Why the iPad Will Change Everything - mjfern
http://www.newsweek.com/id/235565
======
jnoller
I think this is actually a fairly even-handed look at the potential (both
positive and negative) of the iPad. Even if the iPad is simply the spark that
kicks off the touch-tablet craze (iphone to nexus one anyone?) - it's still a
significant game-changer.

Will it displace desktops and laptops? Not for people who use them to get work
done. Anyone writing a book probably won't use an iPad - nor will someone
writing software, or doing accounting/etc. It will, however, one day replace
the things "most" people use computers for - consuming media, articles,
videos, writing short blogs, etc.

At it's heart - it's a consumption device with some capabilities of creating.

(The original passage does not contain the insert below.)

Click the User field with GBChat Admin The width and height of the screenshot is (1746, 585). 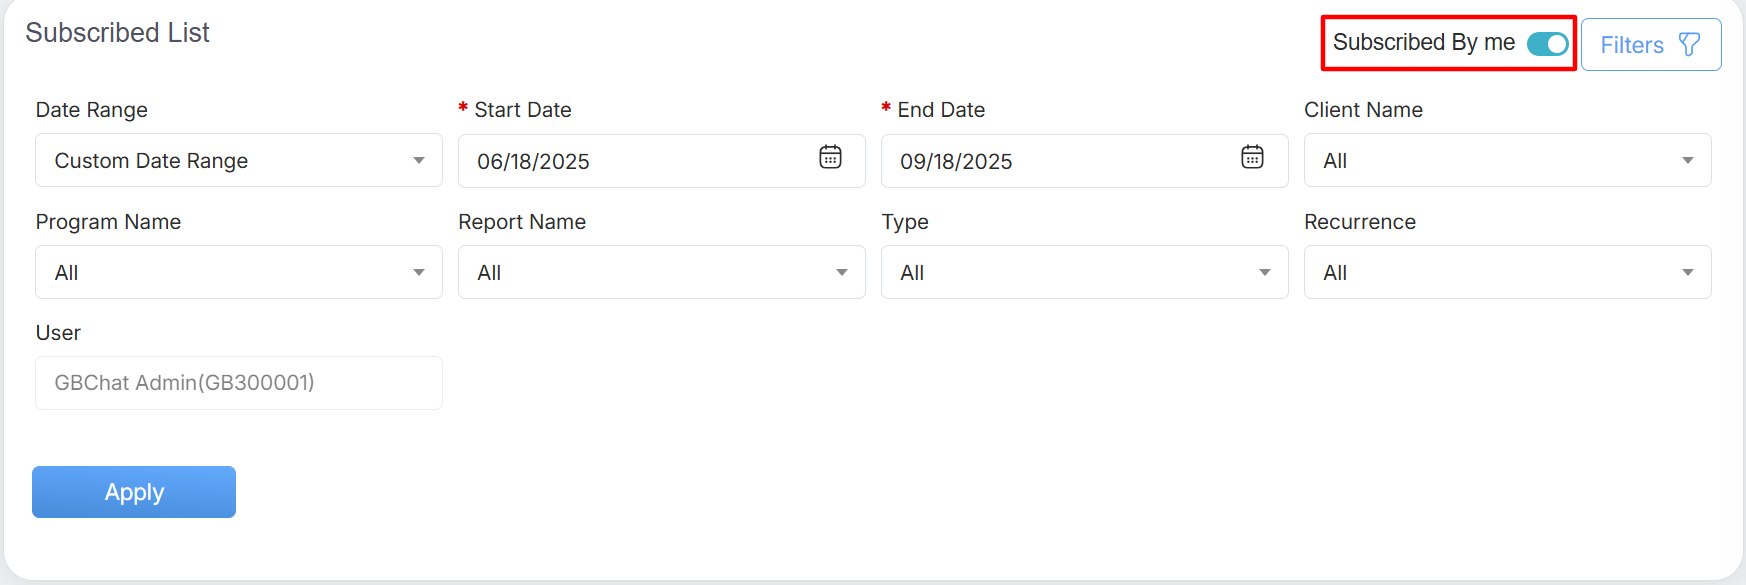239,383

The content creation capabilities will simply get stronger with time (UX
mockup tools, Keynote/presentation tools, sketching applications, etc). As the
tablet/touch-interface market expands and more companies get in the game,
things will only get better. More tablets will come, more 3rd party hardware
addons will come - creators will be enabled.

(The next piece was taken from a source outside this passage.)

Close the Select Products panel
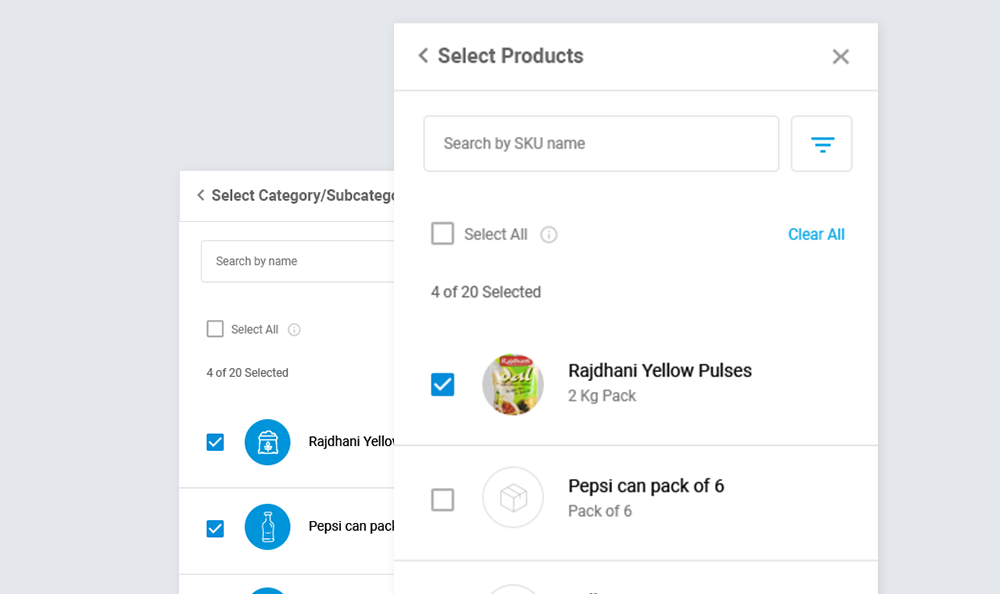Screen dimensions: 1000x594 point(840,57)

Do I wish it ran OSX-Full, instead of iPhone OS? Yes, but while I _wish_ that,
I also see the fact that using an OS _designed_ for a touch-based system is
superior than a normal OS with touch-based interactivity "bolted on".

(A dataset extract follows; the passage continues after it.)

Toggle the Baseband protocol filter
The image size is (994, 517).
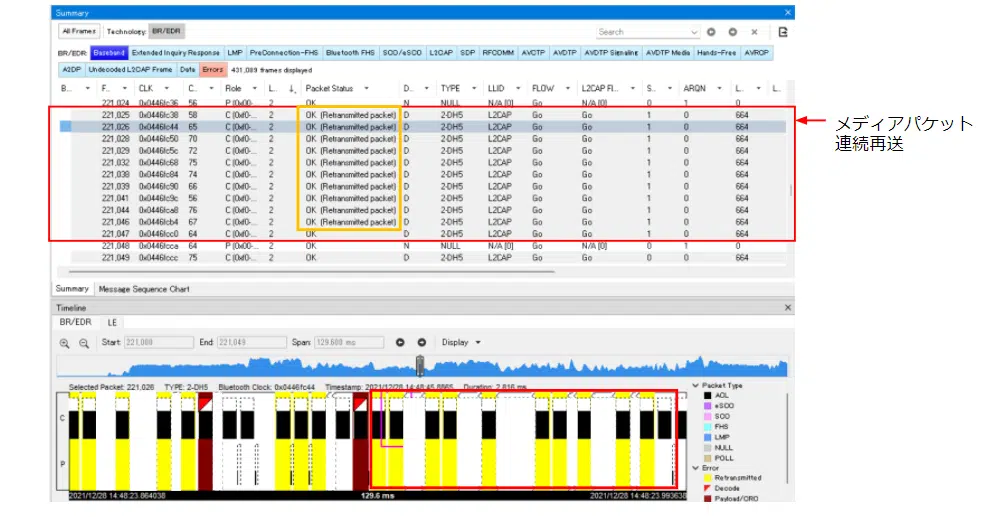point(109,51)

Anyone doubting how intuitive and natural a touch-based system is to work with
should try handing an iPhone to a two year old. They can figure it out much
more quickly than a mouse and keyboard. My poor daughter (my guinea pig) can
pick up my iphone, switch screens, find and start her game(s) in seconds.
She's still flummoxed by my laptop/touchpad and the little mouse icon on the
screen.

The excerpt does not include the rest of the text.